TEXTE FOURNI:
---------------

«Prévenir», il n’y a pas d’arme aussi efficace pour vaincre les cancers du sein et du col de l’utérus, de redoutables maladies, qui tuent en silence, sèment la désolation au sein des familles dans notre pays. Le public doit prendre conscience que la plupart des décès par ces cancers, qui coûtent tant d’argent pour le traitement, pourraient être évités si les femmes étaient dépistées plus tôt et traitées à temps.

Un cancer (ou tumeur maligne) est une maladie caractérisée par une multiplication cellulaire (tumeur) anormalement importante au sein d’un tissu normal de l’organisme, de telle manière que la survie du patient est menacée.

Le cancer du sein est une tumeur maligne qui se développe au niveau du sein, de la même manière le cancer du col de l’utérus se développe au niveau de l’utérus.

---------------

DONNÉES DE L'EXERCICE:
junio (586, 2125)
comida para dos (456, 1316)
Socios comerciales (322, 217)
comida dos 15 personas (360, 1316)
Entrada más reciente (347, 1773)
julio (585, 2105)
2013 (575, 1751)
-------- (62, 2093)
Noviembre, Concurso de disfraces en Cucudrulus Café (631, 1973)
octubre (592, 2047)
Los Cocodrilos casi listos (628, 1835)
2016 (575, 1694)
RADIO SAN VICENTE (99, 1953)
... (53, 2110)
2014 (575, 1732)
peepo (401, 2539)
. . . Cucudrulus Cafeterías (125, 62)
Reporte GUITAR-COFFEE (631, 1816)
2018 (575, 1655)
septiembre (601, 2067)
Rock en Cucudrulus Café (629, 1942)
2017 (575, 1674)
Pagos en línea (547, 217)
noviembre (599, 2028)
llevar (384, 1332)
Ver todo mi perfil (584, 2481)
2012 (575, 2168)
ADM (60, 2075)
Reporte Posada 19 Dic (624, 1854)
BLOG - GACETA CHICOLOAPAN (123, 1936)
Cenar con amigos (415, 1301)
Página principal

---------------

CONSIGNE A:
D'après le texte fourni, quelle est l'arme la plus efficace pour vaincre les cancers du sein et du col de l'utérus ?
CONSIGNE B:
Résumez le texte fourni en deux phrases, s'il vous plaît.

RÉPONSE A:
La prévention.

RÉPONSE B:
La prévention est l'arme la plus efficace contre les cancers du sein et du col de l'utérus, dont la plupart des décès pourraient être évités par un dépistage plus précoce et un traitement à temps. Un cancer est une multiplication cellulaire anormalement importante qui menace la survie du patient, et ces deux cancers se développent l'un au niveau du sein, l'autre au niveau de l'utérus.